Clayton Lettuce – Delicious!
By John Clayton

Nomenclature:

The plant was originally called Claytonia perfoliata, and is still known in England and Europe under this botanical designation. Elsewhere it is known as Montia perfoliata, named for Giuseppe Monti, a professor of botany at the University of Cologne in the eighteenth century.

The genus Claytonia is named for John Clayton (1694-1773), Clerk to the County Court of Gloucester County, Virginia, USA from 1720 until his death, one of the earliest collectors of plant specimens in that state, and described as the greatest American botanist of his day.

John Clayton conscientiously and systematically took samples of everything he encountered, and sent them to Mark Catesby at Oxford, who in turn sent them to Gronovius in Leiden, Holland.

::::

## Explore the material
- a) According to the Clayton lettuce text, who was Giuseppe Monti?
- b) Please say whether each statement agrees with the Clayton lettuce text: (i) John Clayton served as a county court clerk in Virginia from 1720 until his death; (ii) Clayton sent his plant samples straight to Gronovius; (iii) in England the plant goes by the name Montia perfoliata.

## Data segment
::::

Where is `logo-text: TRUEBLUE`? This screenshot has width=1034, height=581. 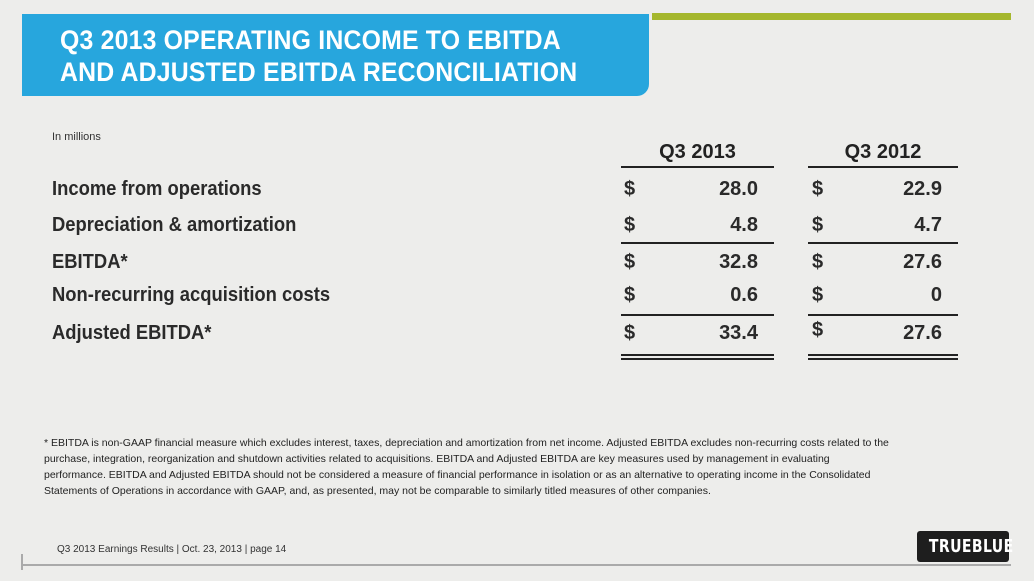
logo-text: TRUEBLUE is located at coordinates (971, 546).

::::

## Results of the tasks
- a) A professor of botany at the University of Cologne in the eighteenth century.

- b)
(i) Yes: "Clerk to the County Court of Gloucester County, Virginia, USA from 1720 until his death"
(ii) No: "sent them to Mark Catesby at Oxford, who in turn sent them to Gronovius in Leiden, Holland"
(iii) No: "The plant was originally called Claytonia perfoliata, and is still known in England and Europe under this botanical designation"